II. La maîtrise procédurale de la conversion en liquidation
A. Les garanties de la procédure contradictoire
Le tribunal a veillé à respecter le principe du contradictoire avant de prononcer la conversion. Le débiteur, les administrateurs judiciaires, les mandataires judiciaires et les contrôleurs ont été appelés à comparaître en chambre du conseil. Le ministère public a été entendu et a émis un avis favorable. Le juge-commissaire a également rendu un rapport écrit favorable à la liquidation. Ces formalités assurent que la décision n’est pas prise unilatéralement. Elles permettent à chaque partie de faire valoir ses observations. La procédure de conversion, bien qu’elle intervienne dans un contexte de redressement déjà compromis, ne saurait être expéditive sans garanties. Le tribunal a ainsi concilié la nécessité de statuer rapidement avec le respect des droits de la défense. La présence de deux administrateurs judiciaires et de deux mandataires judiciaires montre une volonté de pluralité dans l’examen de la situation. La chambre du conseil garantit la confidentialité des débats, ce qui est adapté à la sensibilité des informations financières échangées. Enfin, le jugement a été rendu contradictoirement, le débiteur étant présent et assisté d’un avocat. Toutes ces mesures confèrent une légitimité procédurale à la conversion.
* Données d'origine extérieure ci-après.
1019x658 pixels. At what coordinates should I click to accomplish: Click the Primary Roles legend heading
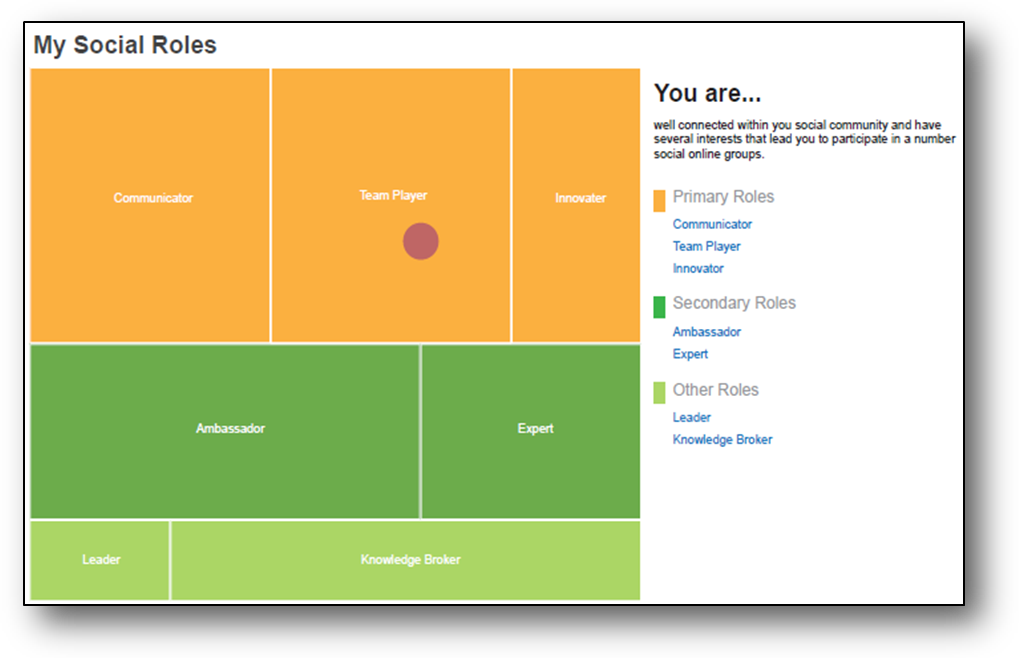coord(723,197)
B. Les conséquences de la conversion sur les organes de la procédure
Le jugement organise les suites de la liquidation avec précision. Il met fin à la période d’observation et désigne les mandataires judiciaires en qualité de liquidateurs. Les administrateurs judiciaires voient leur mission s’achever après la passation des actes de cession. Le tribunal fixe également un délai de deux ans pour l’examen de la clôture de la procédure. Cette organisation permet une transition ordonnée entre la phase de redressement et la liquidation. La désignation de deux liquidateurs, conjointement avec le maintien des commissaires de justice, assure une gestion rigoureuse des actifs restants. La mention des dépens en frais privilégiés garantit le paiement prioritaire des frais de justice. Enfin, le jugement est exécutoire de plein droit, ce qui évite des recours dilatoires. Le tribunal a ainsi prévu toutes les mesures nécessaires pour que la liquidation soit menée efficacement, compte tenu de l’absence de tout redressement possible. La conversion en liquidation judiciaire, bien que sévère, apparaît comme la seule issue juridiquement cohérente après l’adoption d’un plan de cession totale.